## [TASK GOAL]
Every line of the following records that includes "list" should be copied.

## [Recorded data]
*** Begin section ***
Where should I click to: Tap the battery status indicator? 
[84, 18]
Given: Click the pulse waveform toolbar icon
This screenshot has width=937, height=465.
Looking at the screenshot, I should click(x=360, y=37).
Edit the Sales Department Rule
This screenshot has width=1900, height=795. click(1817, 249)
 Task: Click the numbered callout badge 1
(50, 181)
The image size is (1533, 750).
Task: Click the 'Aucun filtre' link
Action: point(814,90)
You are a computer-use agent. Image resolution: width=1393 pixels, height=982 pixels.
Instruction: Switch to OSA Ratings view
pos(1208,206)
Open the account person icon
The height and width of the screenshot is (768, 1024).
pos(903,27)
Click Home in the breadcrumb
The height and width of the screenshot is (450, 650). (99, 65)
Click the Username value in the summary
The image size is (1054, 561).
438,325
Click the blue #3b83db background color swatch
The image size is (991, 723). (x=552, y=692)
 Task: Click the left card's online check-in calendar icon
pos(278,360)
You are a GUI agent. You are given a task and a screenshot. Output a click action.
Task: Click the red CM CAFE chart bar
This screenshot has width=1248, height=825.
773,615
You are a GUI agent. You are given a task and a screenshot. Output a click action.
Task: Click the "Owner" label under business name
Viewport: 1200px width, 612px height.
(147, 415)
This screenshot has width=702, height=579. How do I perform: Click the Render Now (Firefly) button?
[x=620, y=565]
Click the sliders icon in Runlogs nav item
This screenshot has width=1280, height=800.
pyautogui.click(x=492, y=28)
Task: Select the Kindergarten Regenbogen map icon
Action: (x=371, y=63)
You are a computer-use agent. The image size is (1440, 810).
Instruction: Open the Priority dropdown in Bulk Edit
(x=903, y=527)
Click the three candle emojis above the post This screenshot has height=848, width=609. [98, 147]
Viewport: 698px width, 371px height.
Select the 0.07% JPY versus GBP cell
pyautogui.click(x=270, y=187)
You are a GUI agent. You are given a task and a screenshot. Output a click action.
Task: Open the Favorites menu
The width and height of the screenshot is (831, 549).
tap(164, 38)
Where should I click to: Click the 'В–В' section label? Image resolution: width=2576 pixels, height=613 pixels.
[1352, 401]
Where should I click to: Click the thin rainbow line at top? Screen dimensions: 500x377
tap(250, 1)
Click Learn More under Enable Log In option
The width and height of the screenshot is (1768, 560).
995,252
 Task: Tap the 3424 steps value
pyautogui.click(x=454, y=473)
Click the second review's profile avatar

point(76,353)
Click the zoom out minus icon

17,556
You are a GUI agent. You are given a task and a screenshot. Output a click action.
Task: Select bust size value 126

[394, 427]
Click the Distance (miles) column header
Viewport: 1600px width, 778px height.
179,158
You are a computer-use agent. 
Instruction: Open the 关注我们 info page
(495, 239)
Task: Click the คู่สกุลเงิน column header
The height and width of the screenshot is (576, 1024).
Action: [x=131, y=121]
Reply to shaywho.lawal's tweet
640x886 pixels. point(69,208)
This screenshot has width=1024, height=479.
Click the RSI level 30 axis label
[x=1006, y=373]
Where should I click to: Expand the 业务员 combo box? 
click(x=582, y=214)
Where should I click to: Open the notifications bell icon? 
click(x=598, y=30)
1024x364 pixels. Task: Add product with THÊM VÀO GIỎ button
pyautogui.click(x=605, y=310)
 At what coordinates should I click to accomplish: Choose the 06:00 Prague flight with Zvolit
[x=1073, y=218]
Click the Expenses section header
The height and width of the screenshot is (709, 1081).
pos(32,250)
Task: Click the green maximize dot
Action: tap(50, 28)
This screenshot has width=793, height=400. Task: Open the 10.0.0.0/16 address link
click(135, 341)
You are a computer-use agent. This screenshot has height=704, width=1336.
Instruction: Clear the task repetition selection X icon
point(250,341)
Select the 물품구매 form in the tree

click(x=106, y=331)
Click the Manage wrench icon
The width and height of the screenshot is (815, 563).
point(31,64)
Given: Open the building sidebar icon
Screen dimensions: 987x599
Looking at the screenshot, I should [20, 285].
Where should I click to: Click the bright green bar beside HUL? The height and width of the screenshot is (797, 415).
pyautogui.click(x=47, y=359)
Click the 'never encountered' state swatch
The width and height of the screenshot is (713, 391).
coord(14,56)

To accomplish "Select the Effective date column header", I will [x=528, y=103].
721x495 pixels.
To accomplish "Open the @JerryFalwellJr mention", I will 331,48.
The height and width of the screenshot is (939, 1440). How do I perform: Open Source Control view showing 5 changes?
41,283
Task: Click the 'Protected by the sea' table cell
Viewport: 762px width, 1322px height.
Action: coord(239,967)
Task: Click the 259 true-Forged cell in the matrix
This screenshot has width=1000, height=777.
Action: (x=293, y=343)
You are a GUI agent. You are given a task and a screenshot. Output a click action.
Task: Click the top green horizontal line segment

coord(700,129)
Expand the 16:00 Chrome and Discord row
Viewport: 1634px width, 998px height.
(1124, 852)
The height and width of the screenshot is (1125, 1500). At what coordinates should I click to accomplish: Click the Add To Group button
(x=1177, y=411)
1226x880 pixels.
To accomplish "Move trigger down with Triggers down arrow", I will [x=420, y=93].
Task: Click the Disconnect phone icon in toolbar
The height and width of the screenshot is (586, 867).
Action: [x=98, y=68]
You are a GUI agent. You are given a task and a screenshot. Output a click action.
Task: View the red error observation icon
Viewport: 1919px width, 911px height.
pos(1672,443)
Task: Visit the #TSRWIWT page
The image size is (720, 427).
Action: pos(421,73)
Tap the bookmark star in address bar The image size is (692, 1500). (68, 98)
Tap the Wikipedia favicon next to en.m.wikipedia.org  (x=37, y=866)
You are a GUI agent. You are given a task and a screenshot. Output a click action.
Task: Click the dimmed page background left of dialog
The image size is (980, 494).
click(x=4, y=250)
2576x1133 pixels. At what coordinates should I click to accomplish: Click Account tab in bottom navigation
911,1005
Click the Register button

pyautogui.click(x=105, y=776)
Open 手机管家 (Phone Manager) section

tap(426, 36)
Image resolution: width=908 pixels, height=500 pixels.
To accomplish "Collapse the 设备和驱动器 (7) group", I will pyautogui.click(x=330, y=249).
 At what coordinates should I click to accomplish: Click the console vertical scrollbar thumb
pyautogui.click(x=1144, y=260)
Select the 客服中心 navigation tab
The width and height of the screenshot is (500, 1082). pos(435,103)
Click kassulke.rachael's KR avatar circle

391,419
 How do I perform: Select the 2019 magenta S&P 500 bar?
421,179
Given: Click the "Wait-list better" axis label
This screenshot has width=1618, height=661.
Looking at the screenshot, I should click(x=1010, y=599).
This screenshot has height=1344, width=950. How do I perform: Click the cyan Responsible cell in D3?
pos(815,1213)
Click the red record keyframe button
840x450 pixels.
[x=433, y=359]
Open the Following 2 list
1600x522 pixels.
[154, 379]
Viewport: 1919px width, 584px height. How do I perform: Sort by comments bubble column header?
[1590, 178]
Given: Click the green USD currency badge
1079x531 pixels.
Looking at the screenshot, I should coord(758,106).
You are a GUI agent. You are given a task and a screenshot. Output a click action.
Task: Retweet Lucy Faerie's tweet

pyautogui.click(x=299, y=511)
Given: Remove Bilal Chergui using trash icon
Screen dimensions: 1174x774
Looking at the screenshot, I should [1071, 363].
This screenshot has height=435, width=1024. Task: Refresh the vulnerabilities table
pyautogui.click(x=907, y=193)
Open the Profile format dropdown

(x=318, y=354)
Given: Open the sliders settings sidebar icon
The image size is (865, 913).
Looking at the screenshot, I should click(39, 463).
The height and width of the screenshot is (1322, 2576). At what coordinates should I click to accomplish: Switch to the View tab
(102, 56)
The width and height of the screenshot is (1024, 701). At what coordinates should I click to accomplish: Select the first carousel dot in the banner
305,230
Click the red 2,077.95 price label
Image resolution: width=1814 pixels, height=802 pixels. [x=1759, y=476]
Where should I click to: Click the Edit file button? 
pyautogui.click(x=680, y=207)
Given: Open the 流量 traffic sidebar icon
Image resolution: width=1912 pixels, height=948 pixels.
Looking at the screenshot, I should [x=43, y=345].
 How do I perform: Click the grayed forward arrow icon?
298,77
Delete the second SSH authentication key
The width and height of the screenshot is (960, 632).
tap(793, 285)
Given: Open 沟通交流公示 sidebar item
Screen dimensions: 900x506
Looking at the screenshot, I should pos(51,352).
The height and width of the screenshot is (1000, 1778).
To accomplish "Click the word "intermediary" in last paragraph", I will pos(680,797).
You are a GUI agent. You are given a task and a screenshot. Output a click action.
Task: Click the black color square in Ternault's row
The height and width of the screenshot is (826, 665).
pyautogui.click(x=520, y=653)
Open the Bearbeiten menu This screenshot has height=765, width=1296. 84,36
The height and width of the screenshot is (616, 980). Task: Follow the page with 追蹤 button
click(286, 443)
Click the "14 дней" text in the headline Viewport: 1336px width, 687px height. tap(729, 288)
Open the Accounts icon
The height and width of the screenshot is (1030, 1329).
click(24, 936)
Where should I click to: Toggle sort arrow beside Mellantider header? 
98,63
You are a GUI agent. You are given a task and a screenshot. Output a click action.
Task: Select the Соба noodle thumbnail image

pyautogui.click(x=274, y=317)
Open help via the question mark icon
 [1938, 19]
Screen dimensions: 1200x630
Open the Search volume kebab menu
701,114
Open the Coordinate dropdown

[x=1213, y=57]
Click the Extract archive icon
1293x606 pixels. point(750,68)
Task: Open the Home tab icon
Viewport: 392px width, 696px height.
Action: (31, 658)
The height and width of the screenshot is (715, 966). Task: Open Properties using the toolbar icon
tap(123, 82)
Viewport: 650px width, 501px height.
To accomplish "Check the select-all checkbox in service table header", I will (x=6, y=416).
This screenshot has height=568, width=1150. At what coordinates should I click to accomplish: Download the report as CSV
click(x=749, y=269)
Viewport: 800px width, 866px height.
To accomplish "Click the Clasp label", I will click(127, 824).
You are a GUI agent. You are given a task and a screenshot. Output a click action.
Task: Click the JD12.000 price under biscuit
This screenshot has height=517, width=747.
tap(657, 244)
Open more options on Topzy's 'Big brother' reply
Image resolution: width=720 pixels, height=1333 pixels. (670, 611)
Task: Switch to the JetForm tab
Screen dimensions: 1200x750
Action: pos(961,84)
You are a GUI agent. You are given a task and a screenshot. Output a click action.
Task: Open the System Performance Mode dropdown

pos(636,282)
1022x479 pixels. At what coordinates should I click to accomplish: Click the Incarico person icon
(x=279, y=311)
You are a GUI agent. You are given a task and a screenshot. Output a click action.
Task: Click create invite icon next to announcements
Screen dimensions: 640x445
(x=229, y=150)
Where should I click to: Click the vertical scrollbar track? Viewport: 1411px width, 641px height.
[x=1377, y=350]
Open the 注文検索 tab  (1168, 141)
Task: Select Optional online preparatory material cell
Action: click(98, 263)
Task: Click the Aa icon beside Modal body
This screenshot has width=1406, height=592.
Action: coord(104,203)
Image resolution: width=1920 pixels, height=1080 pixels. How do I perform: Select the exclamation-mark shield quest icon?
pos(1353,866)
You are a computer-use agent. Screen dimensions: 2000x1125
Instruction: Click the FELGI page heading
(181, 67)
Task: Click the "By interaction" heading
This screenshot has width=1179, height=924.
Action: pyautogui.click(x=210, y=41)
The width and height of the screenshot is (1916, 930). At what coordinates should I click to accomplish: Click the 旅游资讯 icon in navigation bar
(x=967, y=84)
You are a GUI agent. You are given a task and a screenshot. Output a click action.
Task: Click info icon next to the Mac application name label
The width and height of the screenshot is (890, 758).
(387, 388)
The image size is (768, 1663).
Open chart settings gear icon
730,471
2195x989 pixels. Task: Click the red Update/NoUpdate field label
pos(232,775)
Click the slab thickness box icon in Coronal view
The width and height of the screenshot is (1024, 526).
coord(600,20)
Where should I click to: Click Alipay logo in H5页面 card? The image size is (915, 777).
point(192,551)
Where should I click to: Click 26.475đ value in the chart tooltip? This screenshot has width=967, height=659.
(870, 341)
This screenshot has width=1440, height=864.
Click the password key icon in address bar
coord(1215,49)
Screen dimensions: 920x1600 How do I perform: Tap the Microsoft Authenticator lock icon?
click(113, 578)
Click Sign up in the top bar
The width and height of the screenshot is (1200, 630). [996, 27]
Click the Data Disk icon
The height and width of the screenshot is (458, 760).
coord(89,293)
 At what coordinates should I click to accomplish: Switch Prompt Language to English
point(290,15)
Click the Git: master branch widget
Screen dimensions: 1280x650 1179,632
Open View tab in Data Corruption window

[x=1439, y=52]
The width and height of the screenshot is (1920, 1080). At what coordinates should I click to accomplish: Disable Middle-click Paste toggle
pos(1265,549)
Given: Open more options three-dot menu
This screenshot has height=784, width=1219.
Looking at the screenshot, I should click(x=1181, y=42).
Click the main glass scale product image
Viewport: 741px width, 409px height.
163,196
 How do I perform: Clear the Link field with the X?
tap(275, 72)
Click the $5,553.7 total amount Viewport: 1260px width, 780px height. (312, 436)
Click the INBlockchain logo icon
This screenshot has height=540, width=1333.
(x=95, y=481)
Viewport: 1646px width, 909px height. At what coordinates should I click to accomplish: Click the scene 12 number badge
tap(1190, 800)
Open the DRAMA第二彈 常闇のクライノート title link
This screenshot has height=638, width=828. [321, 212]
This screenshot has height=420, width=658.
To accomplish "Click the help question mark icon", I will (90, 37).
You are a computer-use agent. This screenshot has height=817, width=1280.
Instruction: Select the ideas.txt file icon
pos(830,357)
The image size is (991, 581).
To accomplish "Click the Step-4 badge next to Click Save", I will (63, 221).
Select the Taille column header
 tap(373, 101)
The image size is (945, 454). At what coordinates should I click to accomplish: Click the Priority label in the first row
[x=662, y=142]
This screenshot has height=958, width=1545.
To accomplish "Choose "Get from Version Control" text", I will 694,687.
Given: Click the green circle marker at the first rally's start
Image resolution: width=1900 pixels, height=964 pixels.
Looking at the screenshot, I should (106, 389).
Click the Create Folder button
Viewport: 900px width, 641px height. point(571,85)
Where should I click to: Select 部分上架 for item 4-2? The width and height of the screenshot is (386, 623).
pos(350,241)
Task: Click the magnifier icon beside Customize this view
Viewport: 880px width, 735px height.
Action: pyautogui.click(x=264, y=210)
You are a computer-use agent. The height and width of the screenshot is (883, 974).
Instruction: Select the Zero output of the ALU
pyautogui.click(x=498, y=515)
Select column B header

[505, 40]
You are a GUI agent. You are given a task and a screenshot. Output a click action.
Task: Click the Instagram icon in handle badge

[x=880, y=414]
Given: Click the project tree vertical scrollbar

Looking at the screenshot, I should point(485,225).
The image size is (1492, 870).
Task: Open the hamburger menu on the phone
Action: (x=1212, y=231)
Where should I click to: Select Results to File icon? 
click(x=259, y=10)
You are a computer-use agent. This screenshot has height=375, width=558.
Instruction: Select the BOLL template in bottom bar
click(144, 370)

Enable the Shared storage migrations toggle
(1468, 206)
*** End section ***
## [OUTPUT FOR THIS EXERCISE]
Given: Click the "Wait-list better" axis label
Open the Following 2 list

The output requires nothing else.